Rabbi Steinitz and Rabbi Joshua Lesser — who leads a congregation in Atlanta — both remarked that they expect Jewish Americans, in general, to take the vaccine in high numbers because of Judaism’s emphasis on the sanctity of life above all else. And, in recent days, a TikTok video of Rabbi Shumel Herzfeld participating in a vaccine trial this summer — and blessing God the moment after he received a “shot that can help save peoples’ lives” — has gone viral, garnering over 387,000 views and 65,000 likes. 

“It’s about having faith in the experts who have been gifted by God to determine what’s best for us,” says Bishop Thomas Bickerton, who oversees 421 United Methodist churches in Eastern New York and Western Connecticut. 

“Our social principles … speak to the dignity and worth of all people,” says Bishop Bickerton. An expression of this, he adds, is the belief that “everyone deserves access to health care and everyone deserves equal treatment.” 

The United Methodist Church is gearing up to aid in the distribution of the vaccine and pastors telling congregants to “be aggressive about getting the vaccine and promoting that among others.” 

Those types of efforts can play a part in public health, according to Derose. She and other experts are already talking to religious leaders in the Los Angeles area about “what would they be most interested in doing around … vaccines because we see a real potential there,” she says. “It’s particularly critical for the (Black) community and Latino community” — two groups that have  a variety of concerns about the vaccine for different reasons. 

“I want to emphasize that faith communities shouldn’t be expected to fill all the gaps that our public health system or health care system isn’t filling,” she says. “That’s not their purpose. Their purpose is to fulfill (congregants’) spiritual well-being and holistic well-being.” 

Bishop Bickerton says he has already sent letters to the governors of New York and Connecticut offering United Methodist churches as vaccination sites.

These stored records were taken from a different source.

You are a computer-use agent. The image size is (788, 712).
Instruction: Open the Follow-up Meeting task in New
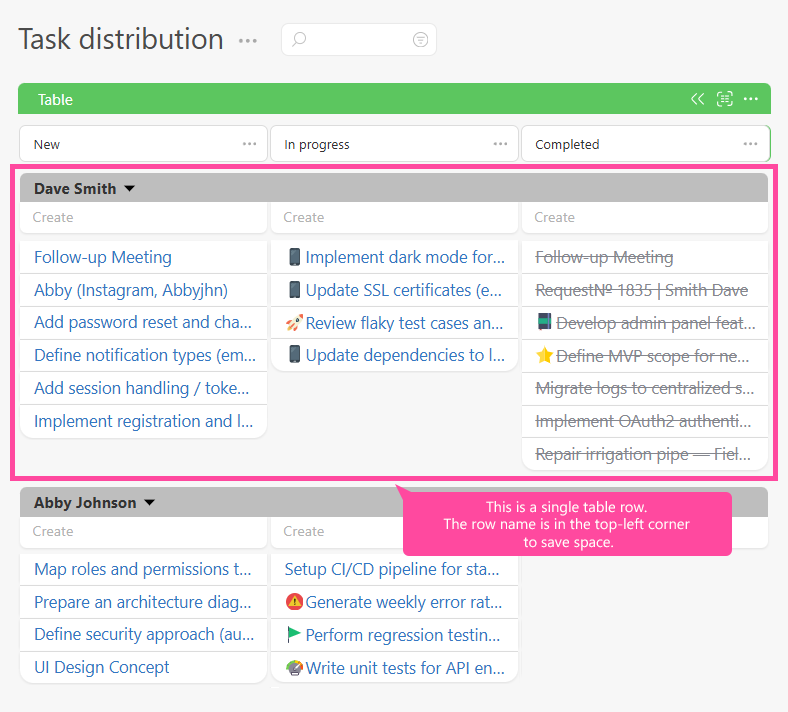103,257
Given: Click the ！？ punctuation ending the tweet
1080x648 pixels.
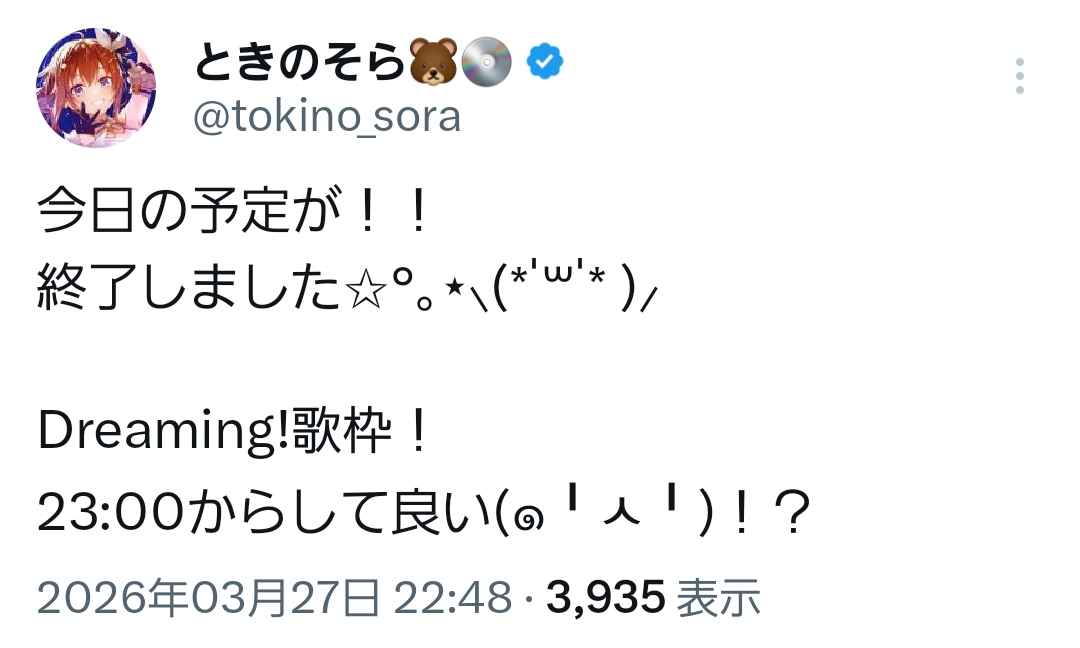Looking at the screenshot, I should [x=770, y=514].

But, for most Americans, it will take a while to get a dose. Meantime, Rabbi Steinitz (aka Rabbi Vax), is already talking about the vaccine with his congregation as a means of inoculation against another contagion: despair. 

“Even though we don’t have a deadline for when things will be better, the main thing is to maintain some sort of hope that this is temporary … that there is a promised land somewhere on the horizon. 

“We know we’re heading towards some sort of return to normal life,” he says. “This will only come when the vaccine is widely available and widely used. It’s not going to happen if people do not take it.”